Contributions that are to be included in the FHSS releasable contributions amount are relevant - contributions are counted in the order in which they were made (that is, from earliest to latest) to the super fund – this means that contributions you make in an earlier financial year are counted before contributions in a later financial year. Contributions you make within a financial year are counted in the order you make them.
A simultaneous contributions rule applies – this means that if you make an eligible concessional contribution and an eligible non-concessional contribution at the same time (for example, in the same payroll process), your non concessional contributions are taken to be made first.
Prioritising earlier contributions will generally maximise the amount of associated earnings that are calculated in respect of your contributions. Treating non-concessional contributions as being made first maximises your FHSS maximum release amount because the non-concessional contributions are not discounted.
Once the contributions that are counted towards your FHSS releasable contributions amount have been identified, earnings associated with those contributions are calculated for each of the contributions on a daily basis. The calculation of earnings will be done by the ATO as part of the determination process.

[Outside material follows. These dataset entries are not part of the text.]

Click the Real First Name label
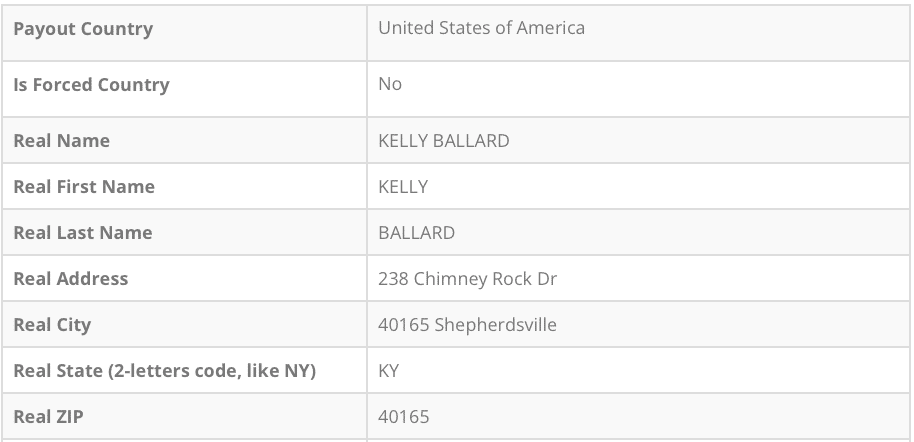tap(84, 187)
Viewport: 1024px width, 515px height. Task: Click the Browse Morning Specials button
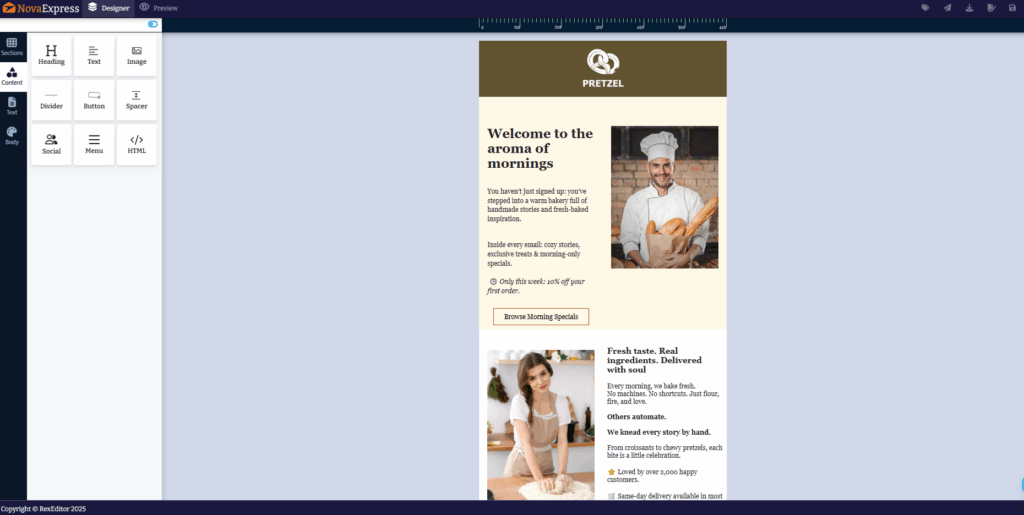coord(540,317)
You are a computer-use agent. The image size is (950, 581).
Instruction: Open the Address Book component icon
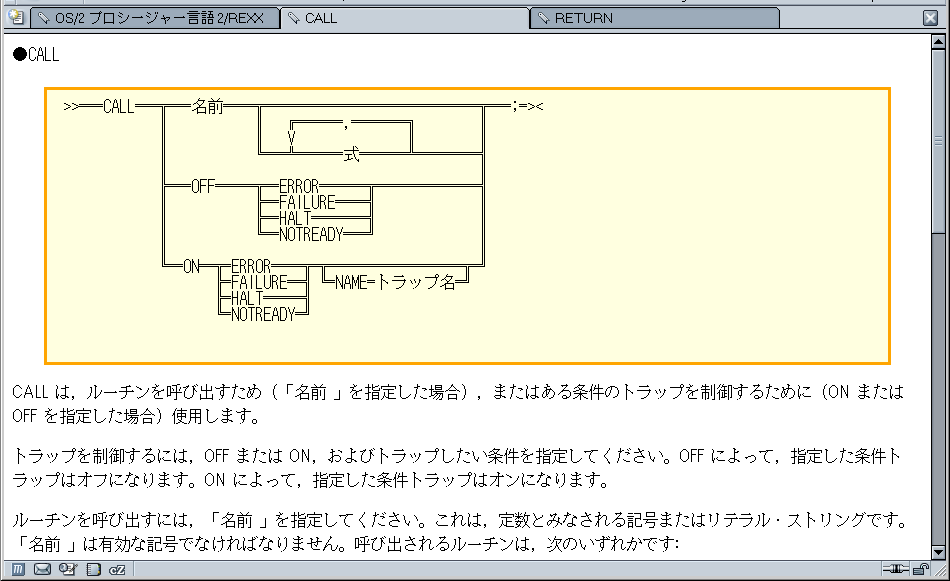67,570
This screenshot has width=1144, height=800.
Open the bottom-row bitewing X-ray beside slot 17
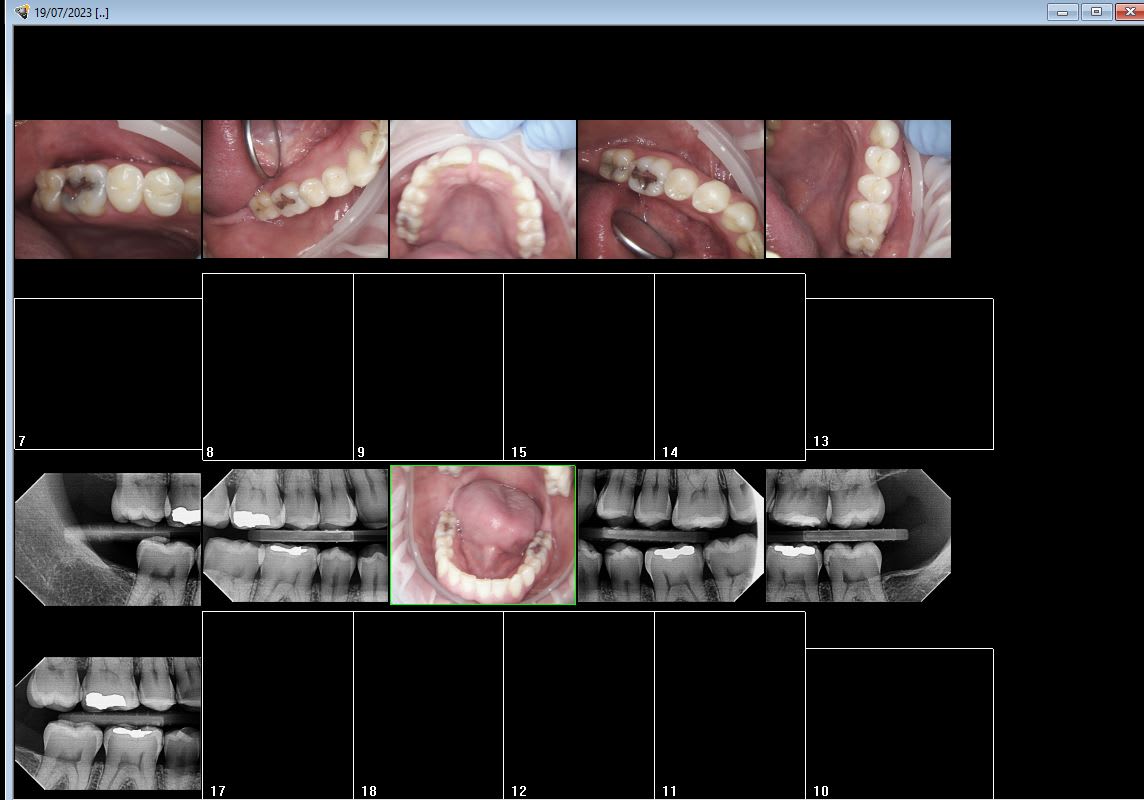click(x=108, y=723)
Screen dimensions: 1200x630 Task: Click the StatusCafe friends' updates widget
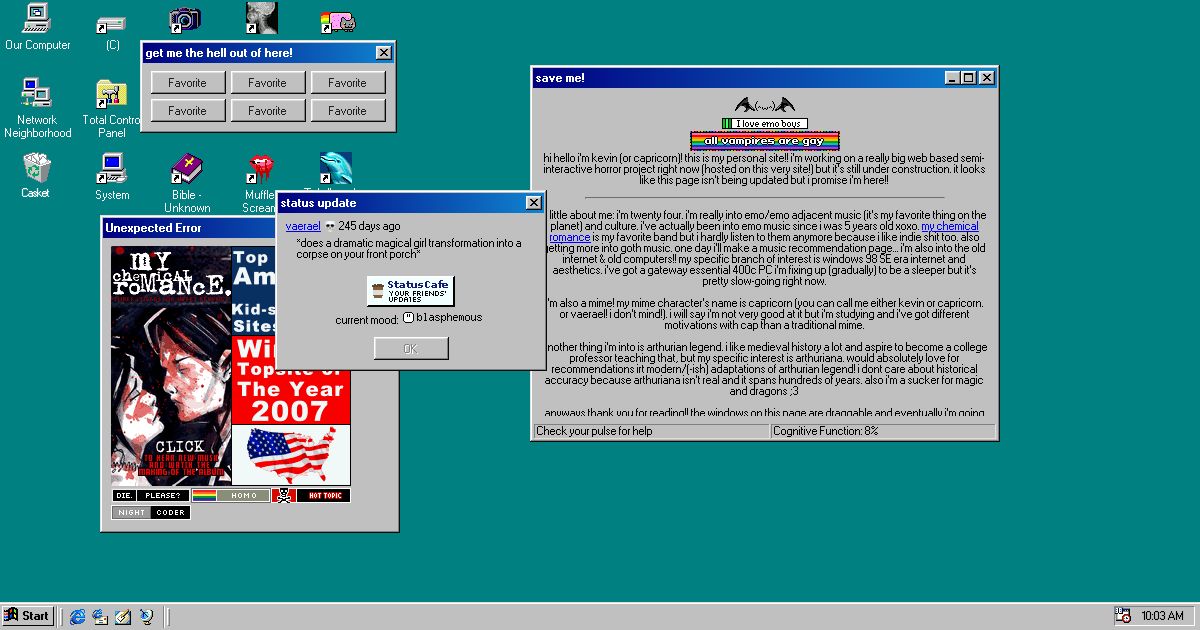[x=411, y=291]
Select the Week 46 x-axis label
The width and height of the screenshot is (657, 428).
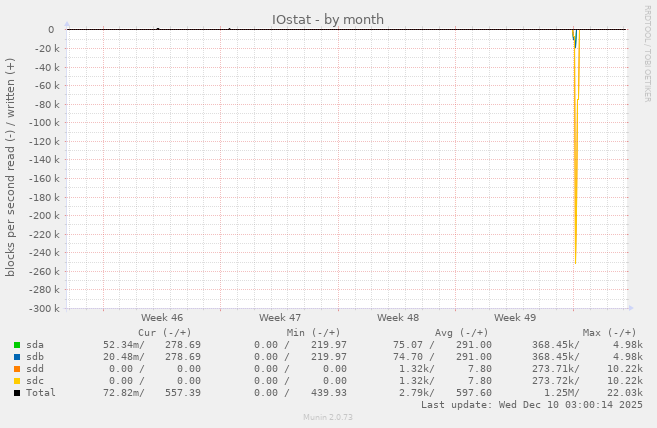coord(162,317)
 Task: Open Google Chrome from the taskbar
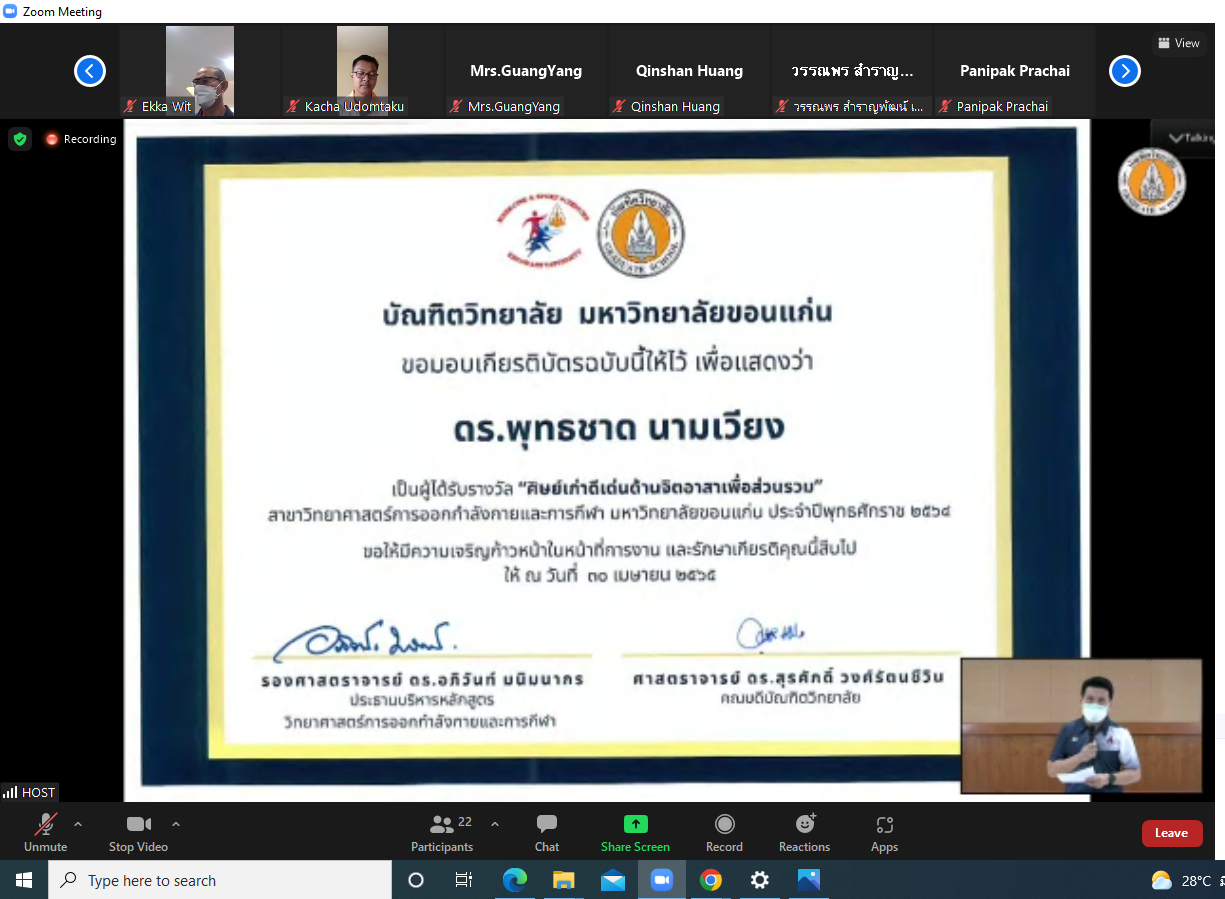pos(711,880)
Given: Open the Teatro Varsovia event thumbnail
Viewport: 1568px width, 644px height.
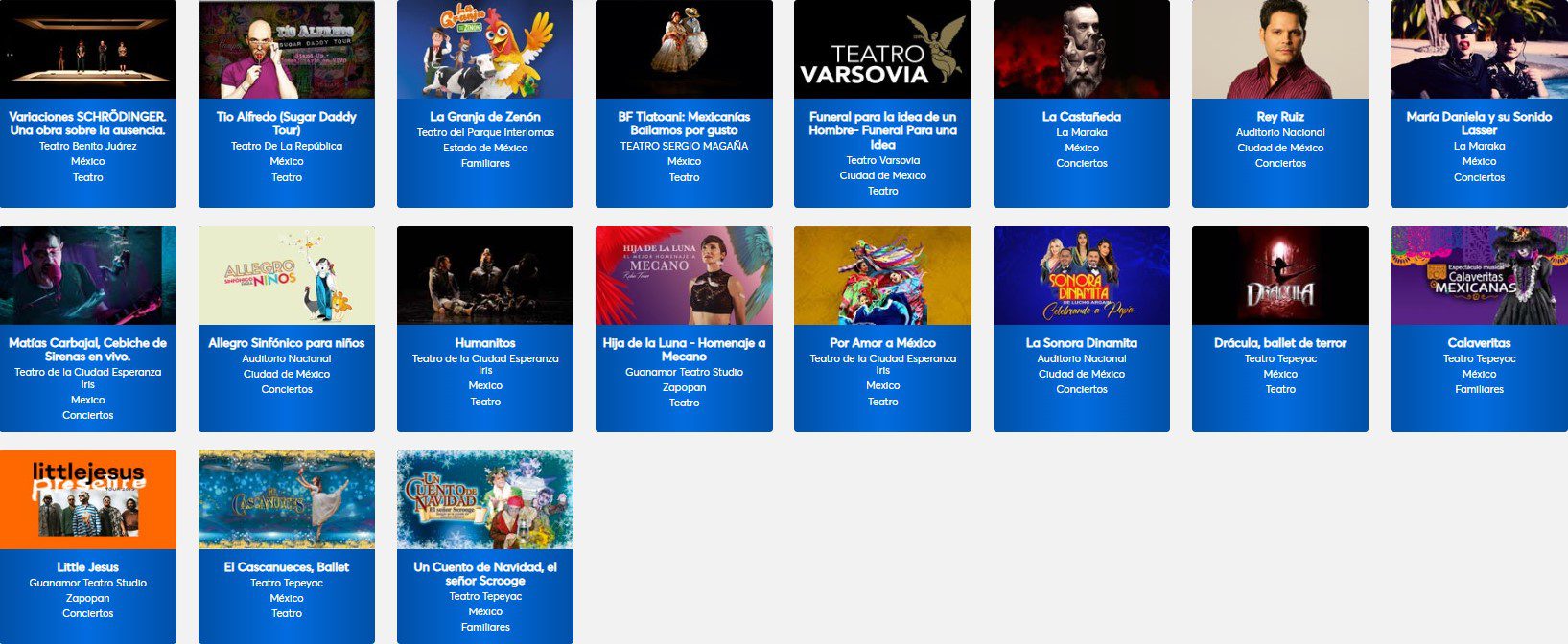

An FHSSS amount can be released from a fund where the contribution may or may not have been made. Where the super interest is released from is up to you and you make that choice when you request ATO to release based on a determination issued to you.
Step 7. What happens after release
If you do not purchase your first home within 12 months of receiving the released amount you can either re-contribute the net amount (after withholding tax) received into superannuation, or pay an amount of tax (the first home super saver tax) to unwind the concessional tax treatment that applied on release.
Any release amounts that are calculated by reference to your FHSS eligible non-concessional contributions are treated as Non Assessable Non Exempt (NANE). however any amounts related to your FHSS eligible concessional contributions and the total associated earnings calculated in respect of any contributions are taxed at your marginal rates, but with a tax offset of 30 per cent. Amount included in assessable income is referred as ‘assessable FHSS released amount’.
The tax offset is neither refundable nor able to be carried forward.
Example:
Mary in the above example had made voluntary contributions of $15,000 as concessional contributions in 2017/18 financial year. In the following year, assume her employer contributes $16,000 as SG Contributions for her. Further, she enters into a salary sacrifice arrangement with her employer where the employer will deduct $1,000 a month as salary sacrifice pre- tax and $500 a month after tax (non-concessional contribution) and contribute to her SMSF.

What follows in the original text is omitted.